I need help with storing data in a singly-linked list where the nodes in the list correspond to each day in a 31-day month. An employee passes in between 1 and 5 slips per day every time they sell a product. These slips must include Product ID, staffID, and total dollar amount of products sold in a day. So I need a list of 31 different slips essentially.
The problem is, my output keeps doing the same slip every day for 31 days because I know it's working off the attributes of one employee. I believe my problem is in my Employee constructor, considering this would only randomize the values once upon object intialization. I need it to randomize ONE employee's attributes for each node in the singly linked list.
You design is wrong. Line 11 should be moved to the Slip class. The Employee needs an array of 5 slips and a count for the available slips.
The class Slip shouldn't know anything about Employee. So move most if not all functions to Employee.

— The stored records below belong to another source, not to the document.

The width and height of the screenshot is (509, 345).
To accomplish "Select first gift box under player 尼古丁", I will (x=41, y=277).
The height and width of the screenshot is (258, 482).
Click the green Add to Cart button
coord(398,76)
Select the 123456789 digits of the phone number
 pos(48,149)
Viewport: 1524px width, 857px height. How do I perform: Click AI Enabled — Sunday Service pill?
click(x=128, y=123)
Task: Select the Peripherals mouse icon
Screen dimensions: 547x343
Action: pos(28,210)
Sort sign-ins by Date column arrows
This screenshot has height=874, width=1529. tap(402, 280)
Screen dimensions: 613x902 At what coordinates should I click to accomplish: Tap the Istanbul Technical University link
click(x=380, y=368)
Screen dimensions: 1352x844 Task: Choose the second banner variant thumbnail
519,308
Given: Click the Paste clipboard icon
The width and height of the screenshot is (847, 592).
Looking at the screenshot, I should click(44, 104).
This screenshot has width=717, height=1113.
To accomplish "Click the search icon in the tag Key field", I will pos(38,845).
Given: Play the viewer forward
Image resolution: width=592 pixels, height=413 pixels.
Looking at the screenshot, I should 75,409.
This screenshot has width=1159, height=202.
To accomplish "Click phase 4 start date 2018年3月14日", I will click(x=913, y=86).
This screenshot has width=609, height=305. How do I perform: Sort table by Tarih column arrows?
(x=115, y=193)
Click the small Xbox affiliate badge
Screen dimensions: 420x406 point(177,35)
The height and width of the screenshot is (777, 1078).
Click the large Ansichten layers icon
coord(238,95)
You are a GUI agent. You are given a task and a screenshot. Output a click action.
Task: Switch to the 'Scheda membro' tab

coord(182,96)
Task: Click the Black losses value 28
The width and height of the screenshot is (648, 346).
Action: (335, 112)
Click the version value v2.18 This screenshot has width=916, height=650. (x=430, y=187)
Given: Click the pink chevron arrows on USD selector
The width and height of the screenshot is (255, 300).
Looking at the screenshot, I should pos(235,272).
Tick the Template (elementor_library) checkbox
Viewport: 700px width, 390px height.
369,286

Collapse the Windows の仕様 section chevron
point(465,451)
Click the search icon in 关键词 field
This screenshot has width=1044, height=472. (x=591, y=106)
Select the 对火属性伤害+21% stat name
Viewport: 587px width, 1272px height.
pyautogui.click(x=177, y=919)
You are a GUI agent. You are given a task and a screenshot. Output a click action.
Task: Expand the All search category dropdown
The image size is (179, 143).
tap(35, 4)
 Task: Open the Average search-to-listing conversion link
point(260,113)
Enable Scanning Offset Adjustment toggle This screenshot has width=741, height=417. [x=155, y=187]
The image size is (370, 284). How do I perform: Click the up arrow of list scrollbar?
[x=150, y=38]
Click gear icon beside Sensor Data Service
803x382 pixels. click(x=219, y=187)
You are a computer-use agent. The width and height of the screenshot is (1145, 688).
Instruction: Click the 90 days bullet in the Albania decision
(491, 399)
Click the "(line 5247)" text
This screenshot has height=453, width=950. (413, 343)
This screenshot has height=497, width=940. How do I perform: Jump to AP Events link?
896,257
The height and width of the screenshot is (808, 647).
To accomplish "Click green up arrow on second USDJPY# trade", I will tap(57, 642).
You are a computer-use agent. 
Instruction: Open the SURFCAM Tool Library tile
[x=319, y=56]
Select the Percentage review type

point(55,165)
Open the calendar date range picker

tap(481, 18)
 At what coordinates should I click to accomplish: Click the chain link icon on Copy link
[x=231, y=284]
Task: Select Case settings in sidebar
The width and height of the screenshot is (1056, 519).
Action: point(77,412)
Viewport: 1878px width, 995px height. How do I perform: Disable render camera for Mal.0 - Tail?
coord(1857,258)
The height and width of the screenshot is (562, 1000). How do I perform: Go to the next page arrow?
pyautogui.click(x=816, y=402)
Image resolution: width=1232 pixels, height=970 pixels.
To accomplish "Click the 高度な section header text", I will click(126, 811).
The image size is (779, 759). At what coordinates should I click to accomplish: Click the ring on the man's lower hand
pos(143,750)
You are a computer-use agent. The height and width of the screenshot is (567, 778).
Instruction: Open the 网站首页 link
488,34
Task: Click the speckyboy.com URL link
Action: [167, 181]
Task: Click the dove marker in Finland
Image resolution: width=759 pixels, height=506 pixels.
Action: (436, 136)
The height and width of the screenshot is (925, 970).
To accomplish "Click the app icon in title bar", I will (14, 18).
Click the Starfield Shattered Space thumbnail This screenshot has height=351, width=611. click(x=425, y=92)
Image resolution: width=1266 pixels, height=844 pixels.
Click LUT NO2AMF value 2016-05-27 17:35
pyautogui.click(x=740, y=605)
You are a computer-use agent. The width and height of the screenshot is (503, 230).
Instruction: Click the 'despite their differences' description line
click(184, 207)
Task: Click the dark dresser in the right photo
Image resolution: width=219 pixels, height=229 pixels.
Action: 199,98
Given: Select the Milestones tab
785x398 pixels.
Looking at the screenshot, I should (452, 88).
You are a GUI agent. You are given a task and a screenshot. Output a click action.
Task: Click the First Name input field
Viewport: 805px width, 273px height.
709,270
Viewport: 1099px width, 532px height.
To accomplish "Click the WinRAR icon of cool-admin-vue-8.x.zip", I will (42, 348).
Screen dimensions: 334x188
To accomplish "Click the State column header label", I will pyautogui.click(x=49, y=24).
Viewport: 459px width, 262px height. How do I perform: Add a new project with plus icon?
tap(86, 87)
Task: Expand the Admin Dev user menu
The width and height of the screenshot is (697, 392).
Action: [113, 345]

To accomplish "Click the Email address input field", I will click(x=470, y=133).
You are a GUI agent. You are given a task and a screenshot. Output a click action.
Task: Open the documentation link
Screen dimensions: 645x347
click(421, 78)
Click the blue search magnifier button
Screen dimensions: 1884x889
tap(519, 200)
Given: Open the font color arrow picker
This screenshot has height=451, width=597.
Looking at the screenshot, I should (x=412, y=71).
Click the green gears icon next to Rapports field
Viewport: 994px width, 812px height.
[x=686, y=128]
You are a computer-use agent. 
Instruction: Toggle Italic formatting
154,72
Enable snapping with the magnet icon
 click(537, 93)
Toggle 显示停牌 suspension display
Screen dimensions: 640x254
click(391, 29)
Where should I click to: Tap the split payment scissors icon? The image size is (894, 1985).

The constructs should initialize the members not much more. So I would suggest that you move the generation of the random data to main.
So:
1 2 3 4 5 6 7 8 9 10 11
class Slip {
private:
int prodID = 0, prodCost = 0, total = 0; // total must be calculated by Employee
...
class Employee {
private:
Slip slip_array[5];
int NUMSLIPS = 0;
I have since figured out my problem. Sometimes, I have a hard time viewing classes and objects as actual datatypes. I was trying to integrate a singly-linked list into my SalesPerson class rather than using Node class and List class as templated classes that simply form the architecture, if you will, of a singly-linked list. I then passed objects of types SalesPerson into the templated list. Thank you for you help though!